● Your task: Please rewrite the entries below as a numbered list, leaving out the blank lines.

● Data lines:
+ + + +
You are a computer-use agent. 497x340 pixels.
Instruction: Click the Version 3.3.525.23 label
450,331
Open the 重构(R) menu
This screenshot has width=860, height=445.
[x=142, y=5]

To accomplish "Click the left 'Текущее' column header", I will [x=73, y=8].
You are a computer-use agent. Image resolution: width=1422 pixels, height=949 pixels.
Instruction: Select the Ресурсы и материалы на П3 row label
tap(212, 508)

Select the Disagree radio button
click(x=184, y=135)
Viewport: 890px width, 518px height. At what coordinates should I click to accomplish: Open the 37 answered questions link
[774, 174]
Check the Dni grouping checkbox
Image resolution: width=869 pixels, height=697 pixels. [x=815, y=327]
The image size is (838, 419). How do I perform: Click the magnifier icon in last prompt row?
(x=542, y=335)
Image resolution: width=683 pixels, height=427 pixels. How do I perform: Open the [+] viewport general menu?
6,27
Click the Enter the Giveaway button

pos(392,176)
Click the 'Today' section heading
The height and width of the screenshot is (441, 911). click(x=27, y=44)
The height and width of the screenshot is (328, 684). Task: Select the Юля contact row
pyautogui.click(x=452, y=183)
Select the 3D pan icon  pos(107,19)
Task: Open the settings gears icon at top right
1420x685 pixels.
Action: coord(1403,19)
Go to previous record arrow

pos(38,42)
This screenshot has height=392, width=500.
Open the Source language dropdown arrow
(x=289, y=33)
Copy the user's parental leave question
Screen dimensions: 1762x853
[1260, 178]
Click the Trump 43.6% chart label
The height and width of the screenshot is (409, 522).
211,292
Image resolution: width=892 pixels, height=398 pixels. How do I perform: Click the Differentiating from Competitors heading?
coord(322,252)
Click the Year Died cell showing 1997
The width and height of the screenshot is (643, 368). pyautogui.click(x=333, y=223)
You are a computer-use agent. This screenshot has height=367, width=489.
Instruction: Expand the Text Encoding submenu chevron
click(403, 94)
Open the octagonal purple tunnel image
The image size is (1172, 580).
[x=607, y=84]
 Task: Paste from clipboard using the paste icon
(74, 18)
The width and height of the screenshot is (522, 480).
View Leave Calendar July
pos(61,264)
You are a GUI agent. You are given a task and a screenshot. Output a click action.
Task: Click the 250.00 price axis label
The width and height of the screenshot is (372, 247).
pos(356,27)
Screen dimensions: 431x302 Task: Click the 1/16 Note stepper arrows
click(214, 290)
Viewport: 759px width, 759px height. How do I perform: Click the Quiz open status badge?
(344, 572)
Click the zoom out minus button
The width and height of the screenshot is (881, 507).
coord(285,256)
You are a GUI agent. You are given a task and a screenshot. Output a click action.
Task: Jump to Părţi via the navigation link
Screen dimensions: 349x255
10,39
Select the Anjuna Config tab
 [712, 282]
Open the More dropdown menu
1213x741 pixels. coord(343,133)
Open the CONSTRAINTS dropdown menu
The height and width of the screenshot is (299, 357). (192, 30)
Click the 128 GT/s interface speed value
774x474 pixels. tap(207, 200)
+ + + +
● Complete output:
1. You are a computer-use agent. 497x340 pixels.
2. Instruction: Click the Version 3.3.525.23 label
3. 450,331
4. Open the 重构(R) menu
5. This screenshot has width=860, height=445.
6. [x=142, y=5]
7. To accomplish "Click the left 'Текущее' column header", I will [x=73, y=8].
8. You are a computer-use agent. Image resolution: width=1422 pixels, height=949 pixels.
9. Instruction: Select the Ресурсы и материалы на П3 row label
10. tap(212, 508)
11. Select the Disagree radio button
12. click(x=184, y=135)
13. Viewport: 890px width, 518px height. At what coordinates should I click to accomplish: Open the 37 answered questions link
14. [774, 174]
15. Check the Dni grouping checkbox
16. Image resolution: width=869 pixels, height=697 pixels. [x=815, y=327]
17. The image size is (838, 419). How do I perform: Click the magnifier icon in last prompt row?
18. (x=542, y=335)
19. Image resolution: width=683 pixels, height=427 pixels. How do I perform: Open the [+] viewport general menu?
20. 6,27
21. Click the Enter the Giveaway button
22. pos(392,176)
23. Click the 'Today' section heading
24. The height and width of the screenshot is (441, 911). click(x=27, y=44)
25. The height and width of the screenshot is (328, 684). Task: Select the Юля contact row
26. pyautogui.click(x=452, y=183)
27. Select the 3D pan icon  pos(107,19)
28. Task: Open the settings gears icon at top right
29. 1420x685 pixels.
30. Action: coord(1403,19)
31. Go to previous record arrow
32. pos(38,42)
33. This screenshot has height=392, width=500.
34. Open the Source language dropdown arrow
35. (x=289, y=33)
36. Copy the user's parental leave question
37. Screen dimensions: 1762x853
38. [1260, 178]
39. Click the Trump 43.6% chart label
40. The height and width of the screenshot is (409, 522).
41. 211,292
42. Image resolution: width=892 pixels, height=398 pixels. How do I perform: Click the Differentiating from Competitors heading?
43. coord(322,252)
44. Click the Year Died cell showing 1997
45. The width and height of the screenshot is (643, 368). pyautogui.click(x=333, y=223)
46. You are a computer-use agent. This screenshot has height=367, width=489.
47. Instruction: Expand the Text Encoding submenu chevron
48. click(403, 94)
49. Open the octagonal purple tunnel image
50. The image size is (1172, 580).
51. [x=607, y=84]
52.  Task: Paste from clipboard using the paste icon
53. (74, 18)
54. The width and height of the screenshot is (522, 480).
55. View Leave Calendar July
56. pos(61,264)
57. You are a GUI agent. You are given a task and a screenshot. Output a click action.
58. Task: Click the 250.00 price axis label
59. The width and height of the screenshot is (372, 247).
60. pos(356,27)
61. Screen dimensions: 431x302 Task: Click the 1/16 Note stepper arrows
62. click(214, 290)
63. Viewport: 759px width, 759px height. How do I perform: Click the Quiz open status badge?
64. (344, 572)
65. Click the zoom out minus button
66. The width and height of the screenshot is (881, 507).
67. coord(285,256)
68. You are a GUI agent. You are given a task and a screenshot. Output a click action.
69. Task: Jump to Părţi via the navigation link
70. Screen dimensions: 349x255
71. 10,39
72. Select the Anjuna Config tab
73.  [712, 282]
74. Open the More dropdown menu
75. 1213x741 pixels. coord(343,133)
76. Open the CONSTRAINTS dropdown menu
77. The height and width of the screenshot is (299, 357). (192, 30)
78. Click the 128 GT/s interface speed value
79. 774x474 pixels. tap(207, 200)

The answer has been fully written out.